REQUIRED WORK:
Select, from the material below, each line with "next" in it.

SUPPLIED MATERIAL:
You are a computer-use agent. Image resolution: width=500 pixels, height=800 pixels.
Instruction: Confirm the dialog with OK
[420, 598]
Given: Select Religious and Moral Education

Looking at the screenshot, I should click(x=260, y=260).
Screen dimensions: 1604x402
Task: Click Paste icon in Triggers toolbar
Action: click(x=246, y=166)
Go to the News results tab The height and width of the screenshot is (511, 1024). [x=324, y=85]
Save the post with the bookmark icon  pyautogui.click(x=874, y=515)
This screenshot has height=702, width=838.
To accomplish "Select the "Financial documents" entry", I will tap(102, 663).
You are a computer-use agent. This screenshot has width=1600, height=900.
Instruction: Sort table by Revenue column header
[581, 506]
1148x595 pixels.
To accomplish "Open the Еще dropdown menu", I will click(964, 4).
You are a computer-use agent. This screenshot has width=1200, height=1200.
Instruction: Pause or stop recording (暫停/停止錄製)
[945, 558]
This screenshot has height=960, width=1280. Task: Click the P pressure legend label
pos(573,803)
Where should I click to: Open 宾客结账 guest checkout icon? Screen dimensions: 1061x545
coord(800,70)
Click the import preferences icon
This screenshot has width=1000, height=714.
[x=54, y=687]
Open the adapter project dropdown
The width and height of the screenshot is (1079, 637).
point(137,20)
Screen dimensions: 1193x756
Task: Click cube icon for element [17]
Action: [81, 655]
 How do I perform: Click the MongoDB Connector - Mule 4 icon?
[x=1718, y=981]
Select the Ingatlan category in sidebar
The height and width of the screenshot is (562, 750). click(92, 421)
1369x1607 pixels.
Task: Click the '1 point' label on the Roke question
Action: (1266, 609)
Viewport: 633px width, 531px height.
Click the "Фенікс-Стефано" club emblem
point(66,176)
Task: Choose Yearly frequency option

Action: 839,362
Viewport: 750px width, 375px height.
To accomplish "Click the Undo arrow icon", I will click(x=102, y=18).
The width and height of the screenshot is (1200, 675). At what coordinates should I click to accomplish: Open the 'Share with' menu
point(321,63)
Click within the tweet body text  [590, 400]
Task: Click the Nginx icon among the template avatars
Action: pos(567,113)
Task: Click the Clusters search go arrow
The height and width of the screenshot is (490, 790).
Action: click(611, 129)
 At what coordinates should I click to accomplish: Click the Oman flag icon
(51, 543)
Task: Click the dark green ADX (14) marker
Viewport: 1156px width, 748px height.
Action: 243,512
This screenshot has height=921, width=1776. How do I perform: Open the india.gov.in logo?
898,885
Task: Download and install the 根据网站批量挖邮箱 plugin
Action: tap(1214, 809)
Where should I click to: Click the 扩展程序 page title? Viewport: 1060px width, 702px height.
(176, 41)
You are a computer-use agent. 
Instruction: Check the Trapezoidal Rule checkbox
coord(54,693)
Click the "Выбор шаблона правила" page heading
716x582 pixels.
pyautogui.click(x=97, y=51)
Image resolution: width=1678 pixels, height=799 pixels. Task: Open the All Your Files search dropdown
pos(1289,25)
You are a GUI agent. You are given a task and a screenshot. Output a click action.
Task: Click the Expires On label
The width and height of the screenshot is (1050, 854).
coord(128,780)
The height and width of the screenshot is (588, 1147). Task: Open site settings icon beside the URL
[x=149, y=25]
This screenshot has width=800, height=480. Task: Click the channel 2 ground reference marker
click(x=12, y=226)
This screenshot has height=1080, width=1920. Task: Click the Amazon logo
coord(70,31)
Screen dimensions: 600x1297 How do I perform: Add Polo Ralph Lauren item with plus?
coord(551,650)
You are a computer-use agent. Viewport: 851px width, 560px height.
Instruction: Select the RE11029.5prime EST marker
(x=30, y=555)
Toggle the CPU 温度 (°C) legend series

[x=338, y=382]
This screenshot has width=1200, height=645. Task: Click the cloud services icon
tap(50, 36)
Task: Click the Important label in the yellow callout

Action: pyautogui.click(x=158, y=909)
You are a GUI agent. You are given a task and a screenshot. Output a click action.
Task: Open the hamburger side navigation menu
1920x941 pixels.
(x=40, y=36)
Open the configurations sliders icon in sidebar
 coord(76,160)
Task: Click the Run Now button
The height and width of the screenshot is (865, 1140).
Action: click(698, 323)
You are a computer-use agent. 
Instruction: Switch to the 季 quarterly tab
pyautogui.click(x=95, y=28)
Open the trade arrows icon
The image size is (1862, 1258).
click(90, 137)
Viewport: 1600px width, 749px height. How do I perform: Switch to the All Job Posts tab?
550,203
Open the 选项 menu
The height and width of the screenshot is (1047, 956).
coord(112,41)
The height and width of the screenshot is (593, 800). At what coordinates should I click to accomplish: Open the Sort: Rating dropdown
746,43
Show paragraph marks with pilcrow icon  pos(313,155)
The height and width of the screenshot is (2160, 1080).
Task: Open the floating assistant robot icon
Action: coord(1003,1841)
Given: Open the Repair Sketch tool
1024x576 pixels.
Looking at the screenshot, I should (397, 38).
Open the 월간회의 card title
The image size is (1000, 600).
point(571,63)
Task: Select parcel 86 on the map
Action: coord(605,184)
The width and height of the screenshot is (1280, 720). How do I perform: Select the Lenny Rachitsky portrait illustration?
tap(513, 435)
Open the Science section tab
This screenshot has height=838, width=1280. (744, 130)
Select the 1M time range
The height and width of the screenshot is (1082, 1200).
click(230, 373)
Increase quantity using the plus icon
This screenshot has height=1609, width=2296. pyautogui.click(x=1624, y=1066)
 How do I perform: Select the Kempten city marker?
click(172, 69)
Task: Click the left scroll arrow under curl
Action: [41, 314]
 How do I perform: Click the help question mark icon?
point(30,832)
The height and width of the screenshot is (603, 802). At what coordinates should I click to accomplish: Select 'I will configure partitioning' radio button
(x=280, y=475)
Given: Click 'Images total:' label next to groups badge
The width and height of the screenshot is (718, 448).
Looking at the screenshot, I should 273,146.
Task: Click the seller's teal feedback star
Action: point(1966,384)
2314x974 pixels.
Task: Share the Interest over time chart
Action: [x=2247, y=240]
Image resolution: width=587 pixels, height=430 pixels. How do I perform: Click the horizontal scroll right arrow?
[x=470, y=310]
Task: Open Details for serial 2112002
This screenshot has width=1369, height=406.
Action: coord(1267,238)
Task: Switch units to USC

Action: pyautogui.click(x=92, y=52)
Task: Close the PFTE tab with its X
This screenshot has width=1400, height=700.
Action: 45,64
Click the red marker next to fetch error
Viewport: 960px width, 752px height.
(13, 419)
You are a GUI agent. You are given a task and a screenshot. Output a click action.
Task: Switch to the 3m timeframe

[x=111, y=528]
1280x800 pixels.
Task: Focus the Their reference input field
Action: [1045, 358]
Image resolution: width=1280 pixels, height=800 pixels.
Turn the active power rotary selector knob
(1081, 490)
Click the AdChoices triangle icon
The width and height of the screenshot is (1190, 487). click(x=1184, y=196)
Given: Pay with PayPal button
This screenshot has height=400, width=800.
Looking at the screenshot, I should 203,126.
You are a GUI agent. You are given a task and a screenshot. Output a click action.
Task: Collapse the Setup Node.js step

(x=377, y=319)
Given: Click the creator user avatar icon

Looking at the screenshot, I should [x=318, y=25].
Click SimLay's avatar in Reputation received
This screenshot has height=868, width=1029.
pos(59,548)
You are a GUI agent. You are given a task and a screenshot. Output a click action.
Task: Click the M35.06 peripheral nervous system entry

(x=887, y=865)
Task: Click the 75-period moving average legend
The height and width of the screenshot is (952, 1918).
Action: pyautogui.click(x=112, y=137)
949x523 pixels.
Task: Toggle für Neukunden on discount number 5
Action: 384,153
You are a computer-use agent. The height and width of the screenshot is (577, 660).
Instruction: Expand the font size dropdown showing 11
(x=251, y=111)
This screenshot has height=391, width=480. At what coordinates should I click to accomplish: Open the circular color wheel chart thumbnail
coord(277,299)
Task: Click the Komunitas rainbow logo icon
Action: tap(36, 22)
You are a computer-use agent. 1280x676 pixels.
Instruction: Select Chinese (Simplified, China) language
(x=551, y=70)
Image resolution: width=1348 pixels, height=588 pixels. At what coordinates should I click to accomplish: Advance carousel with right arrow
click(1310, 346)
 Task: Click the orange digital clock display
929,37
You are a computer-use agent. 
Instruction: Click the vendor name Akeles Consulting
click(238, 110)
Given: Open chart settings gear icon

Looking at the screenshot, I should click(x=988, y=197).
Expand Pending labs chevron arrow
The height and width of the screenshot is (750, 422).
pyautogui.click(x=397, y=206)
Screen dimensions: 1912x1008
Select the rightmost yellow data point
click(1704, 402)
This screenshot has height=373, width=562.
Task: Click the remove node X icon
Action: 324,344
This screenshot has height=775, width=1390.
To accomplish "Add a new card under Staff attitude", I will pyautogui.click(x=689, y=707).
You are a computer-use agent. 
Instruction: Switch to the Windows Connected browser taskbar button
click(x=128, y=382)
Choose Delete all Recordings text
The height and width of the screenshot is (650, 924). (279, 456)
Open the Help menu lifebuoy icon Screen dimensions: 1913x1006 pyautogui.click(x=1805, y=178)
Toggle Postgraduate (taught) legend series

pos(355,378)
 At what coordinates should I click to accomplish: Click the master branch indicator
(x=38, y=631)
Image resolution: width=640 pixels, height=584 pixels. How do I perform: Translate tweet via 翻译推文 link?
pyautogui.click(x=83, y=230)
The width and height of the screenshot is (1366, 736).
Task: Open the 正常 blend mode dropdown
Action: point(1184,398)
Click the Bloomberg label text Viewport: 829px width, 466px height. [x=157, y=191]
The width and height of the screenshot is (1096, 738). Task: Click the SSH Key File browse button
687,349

TASK ANSWER:
Given: Click 'Images total:' label next to groups badge
Click the red marker next to fetch error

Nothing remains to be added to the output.